Stored dataset items:
>> begin

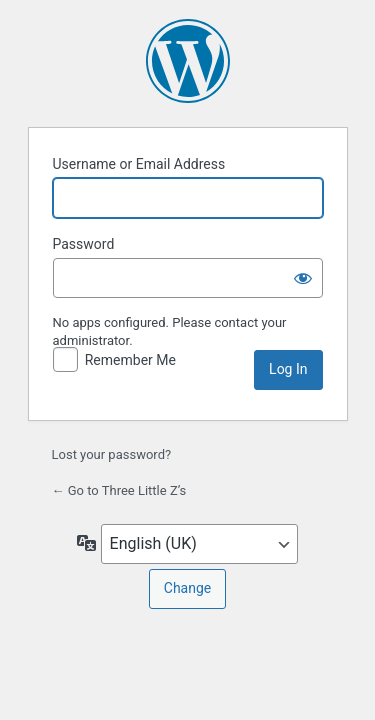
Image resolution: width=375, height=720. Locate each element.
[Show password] (303, 278)
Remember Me (130, 360)
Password (84, 244)
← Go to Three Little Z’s (119, 490)
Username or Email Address (139, 164)
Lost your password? (112, 454)
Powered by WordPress (188, 61)
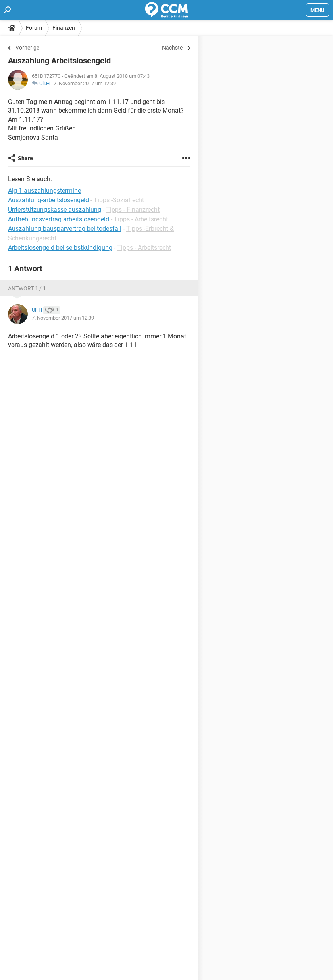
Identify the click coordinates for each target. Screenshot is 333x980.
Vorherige (27, 48)
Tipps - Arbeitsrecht (141, 219)
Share (25, 158)
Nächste (172, 48)
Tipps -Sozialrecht (119, 200)
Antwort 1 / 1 (27, 288)
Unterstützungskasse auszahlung (54, 209)
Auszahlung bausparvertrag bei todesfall (65, 228)
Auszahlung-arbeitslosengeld (48, 200)
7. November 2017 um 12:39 (85, 83)
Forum (34, 28)
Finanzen (64, 28)
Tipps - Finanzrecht (133, 209)
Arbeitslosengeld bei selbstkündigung (60, 247)
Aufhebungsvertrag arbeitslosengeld (58, 219)
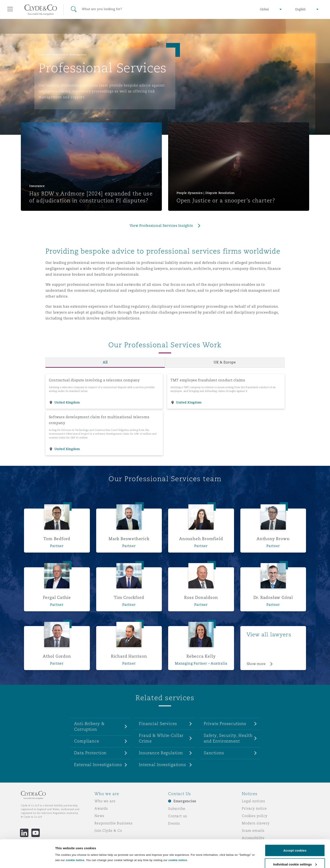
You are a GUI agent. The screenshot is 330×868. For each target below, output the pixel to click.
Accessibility (253, 838)
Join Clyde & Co (108, 831)
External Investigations (98, 765)
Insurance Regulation (161, 753)
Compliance (87, 741)
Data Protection (90, 753)
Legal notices (254, 801)
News (99, 816)
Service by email (257, 845)
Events (174, 823)
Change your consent (260, 852)
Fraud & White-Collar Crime (161, 738)
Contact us (177, 816)
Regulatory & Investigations (69, 54)
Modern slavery (256, 823)
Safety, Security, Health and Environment (228, 738)
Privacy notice (254, 808)
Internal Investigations (162, 765)
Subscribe (177, 809)
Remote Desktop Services (43, 850)
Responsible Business (113, 823)
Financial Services (158, 723)
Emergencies (185, 801)
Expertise (44, 54)
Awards (101, 808)
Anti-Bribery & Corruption (89, 726)
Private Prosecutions (225, 723)
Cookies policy (255, 816)
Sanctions (214, 753)
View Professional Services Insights (161, 225)
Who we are (105, 801)
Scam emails (253, 831)
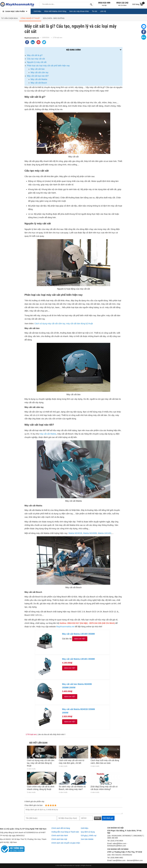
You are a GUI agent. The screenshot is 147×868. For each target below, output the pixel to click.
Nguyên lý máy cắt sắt (37, 62)
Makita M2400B (90, 533)
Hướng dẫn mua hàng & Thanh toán (65, 832)
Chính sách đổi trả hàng (61, 828)
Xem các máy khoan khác (79, 11)
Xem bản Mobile (87, 839)
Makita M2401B (75, 533)
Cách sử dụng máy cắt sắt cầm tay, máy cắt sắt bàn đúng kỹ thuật (63, 323)
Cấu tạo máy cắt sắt (36, 59)
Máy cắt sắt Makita (39, 79)
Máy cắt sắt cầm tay (39, 72)
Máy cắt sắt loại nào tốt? (38, 76)
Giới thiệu (37, 11)
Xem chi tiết (80, 639)
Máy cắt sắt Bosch (39, 83)
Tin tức (94, 11)
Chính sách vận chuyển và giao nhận (66, 843)
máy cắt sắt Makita (48, 434)
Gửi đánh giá (108, 818)
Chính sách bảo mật (59, 839)
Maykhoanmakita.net (32, 38)
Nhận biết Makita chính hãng (55, 11)
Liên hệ (103, 11)
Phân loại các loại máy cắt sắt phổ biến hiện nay (48, 66)
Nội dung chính (74, 50)
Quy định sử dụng (88, 832)
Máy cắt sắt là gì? (35, 55)
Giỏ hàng (138, 4)
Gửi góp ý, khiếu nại (89, 836)
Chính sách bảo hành (60, 836)
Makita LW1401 (105, 533)
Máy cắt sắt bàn (38, 69)
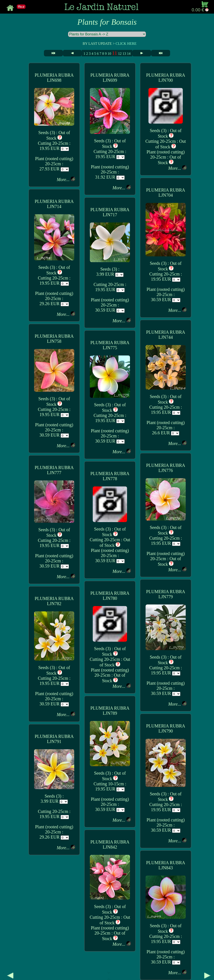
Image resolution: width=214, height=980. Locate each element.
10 (109, 54)
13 (124, 54)
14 (129, 54)
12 (120, 54)
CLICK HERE (126, 43)
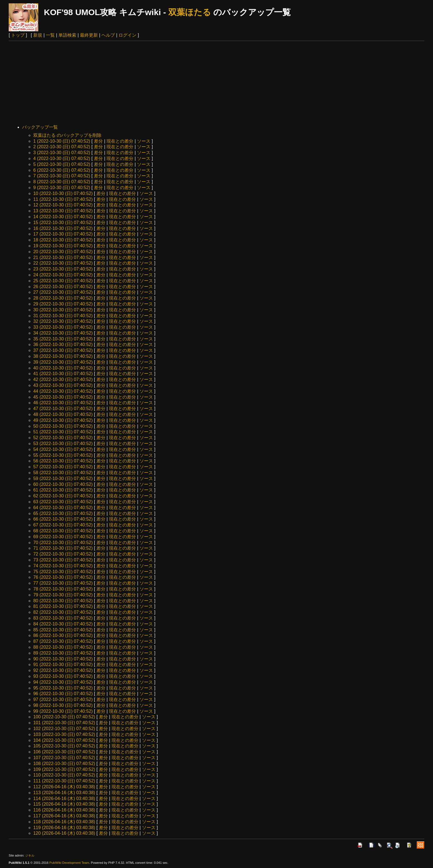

>> end

* **What is being asked**
Can you output every line of the records above verbatim, leaving the pictures out?

* **Final result**
Image resolution: width=375, height=720. Locate each element.
[Show password] (303, 278)
Remember Me (130, 360)
Password (84, 244)
← Go to Three Little Z’s (119, 490)
Username or Email Address (139, 164)
Lost your password? (112, 454)
Powered by WordPress (188, 61)
Identify the click coordinates for each target. Screenshot is 333x980.
Vorherige (27, 48)
Tipps - Arbeitsrecht (141, 219)
Share (25, 158)
Nächste (172, 48)
Tipps -Sozialrecht (119, 200)
Antwort 1 / 1 (27, 288)
Unterstützungskasse auszahlung (54, 209)
Auszahlung bausparvertrag bei todesfall (65, 228)
Auszahlung-arbeitslosengeld (48, 200)
7. November 2017 um 12:39 (85, 83)
Forum (34, 28)
Finanzen (64, 28)
Tipps - Finanzrecht (133, 209)
Arbeitslosengeld bei selbstkündigung (60, 247)
Aufhebungsvertrag arbeitslosengeld (58, 219)
You are a GUI agent. The screenshot is 330×868. For each target below, output the pixel to click.
Accessibility (253, 838)
Join Clyde & Co (108, 831)
External Investigations (98, 765)
Insurance Regulation (161, 753)
Compliance (87, 741)
Data Protection (90, 753)
Legal notices (254, 801)
News (99, 816)
Service by email (257, 845)
Events (174, 823)
Change your consent (260, 852)
Fraud & White-Collar Crime (161, 738)
Contact us (177, 816)
Regulatory & Investigations (69, 54)
Modern slavery (256, 823)
Safety, Security, Health and Environment (228, 738)
Privacy notice (254, 808)
Internal Investigations (162, 765)
Subscribe (177, 809)
Remote Desktop Services (43, 850)
Responsible Business (113, 823)
Financial Services (158, 723)
Emergencies (185, 801)
Expertise (44, 54)
Awards (101, 808)
Anti-Bribery & Corruption (89, 726)
Private Prosecutions (225, 723)
Cookies policy (255, 816)
Sanctions (214, 753)
View Professional Services Insights (161, 225)
Who we are (105, 801)
Scam emails (253, 831)
You are a GUI agent. The screenshot is 147×868. For each target below, output the pixel to click.
Nguyên lý máy cắt sắt (37, 62)
Makita M2400B (90, 533)
Hướng dẫn mua hàng & Thanh toán (65, 832)
Chính sách đổi trả hàng (61, 828)
Xem các máy khoan khác (79, 11)
Xem bản Mobile (87, 839)
Makita M2401B (75, 533)
Cách sử dụng máy cắt sắt cầm tay, máy cắt sắt bàn đúng kỹ thuật (63, 323)
Cấu tạo máy cắt sắt (36, 59)
Máy cắt sắt Makita (39, 79)
Máy cắt sắt cầm tay (39, 72)
Máy cắt sắt loại nào tốt? (38, 76)
Giới thiệu (37, 11)
Xem chi tiết (80, 639)
Máy cắt sắt Bosch (39, 83)
Tin tức (94, 11)
Chính sách vận chuyển và giao nhận (66, 843)
máy cắt sắt Makita (48, 434)
Gửi đánh giá (108, 818)
Chính sách bảo mật (59, 839)
Maykhoanmakita.net (32, 38)
Nhận biết Makita chính hãng (55, 11)
Liên hệ (103, 11)
Phân loại các loại máy cắt sắt phổ biến hiện nay (48, 66)
Nội dung chính (74, 50)
Quy định sử dụng (88, 832)
Máy cắt sắt là gì? (35, 55)
Giỏ hàng (138, 4)
Gửi góp ý, khiếu nại (89, 836)
Chính sách bảo hành (60, 836)
Makita LW1401 (105, 533)
Máy cắt sắt bàn (38, 69)
Image resolution: width=214, height=980. Locate each element.
10 (109, 54)
13 (124, 54)
14 (129, 54)
12 (120, 54)
CLICK HERE (126, 43)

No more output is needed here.